Consegna esercizio: Prosegui il testo sull'ipotesi della doppia bomba a partire dal punto in cui si interrompe.

Testo fornito:
+---+
In questo quadro, non appare del tutto irrealistica l’ipotesi di una doppia bomba: una di An, nel quadro di una azione dello Uaarr mirante a gestire la tensione dell’autunno caldo, l’altra collocata dal gruppo mestrino-veneziano di On nel quadro di una operazione di appoggio ai colonnelli greci e per porre le premesse per scatenare violenze di piazza il 14 dicembre durante la manifestazione già convocata dall’estrema destra (ipotesi più volte affacciata -e con elementi a sostegno- da Vincenzo Vinciguerra).

Prove che questa seconda bomba ci si stata non ce ne sono, se non i labili indizi raccolti da Cucchiarelli (l’odore di mandorle amare ed il mal di testa dei presenti, la difficoltà di far entrare sei chili di esplosivo in  quella cassetta jewell ed, infine, quel pezzetto di miccia che poi scompare), quindi siamo solo nel campo delle ipotesi. Però non è una eresia da anatema maggiore dire che possa esserci stata, pur se la spiegazione non può essere quella data da Cucchiarelli, mentre più accettabile logicamente appare quella che D’Amato dà nell’immaginario dialogo che chiude il film.
+---+
Segmento dati:

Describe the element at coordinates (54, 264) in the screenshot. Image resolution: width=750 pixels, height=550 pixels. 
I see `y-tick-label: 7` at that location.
+---+
Risultato esercizio:
Anche perché, doppia bomba o non doppia bomba, resta ancora da risolvere il problema del parallelismo fra gli attentati romani e quello milanese di cui si è detto.

E veniamo al problema Calabresi. Il Commissario disse subito di non esserci stato, i suoi superiori (soprattutto Allegra) prima lo smentirono, poi confermarono ma sempre in modo assai ambiguo. Ovviamente sia la parola dell’interessato quanto quella dei suoi colleghi e sottoposti non vale granché, perché si tratta di persone direttamente interessate a difendere una tesi. Unico elemento resta la testimonianza di Valitutti che ha sempre sostenuto di non aver visto il Commissario uscire dalla stanza poco prima del trambusto durante il quale Pinelli precipitò. Parola che non abbiamo motivo di mettere in dubbio, ma che non risolve la questione, perché scarsamente probante. L’affermazione di Valitutti avrebbe ben altro valore se egli avesse detto: “Ho visto Calabresi entrare nella stanza subito prima di aver sentito quel rumore…” oppure “Ho visto Calabresi uscire da quella stanza negli attimi successivi a quel rumore”.
Queste sarebbero affermazioni di segno positivo, mentre la sua è una affermazione di segno negativo “Non ho visto Calabresi uscire…” il che non esclude che il commissario si sia allontanato dalla stanza in un momento di disattenzione di Valitutti che potrebbe non averci fatto caso o aver guardato da un’altra parte o aver avuto un colpo di sonno in quel momento.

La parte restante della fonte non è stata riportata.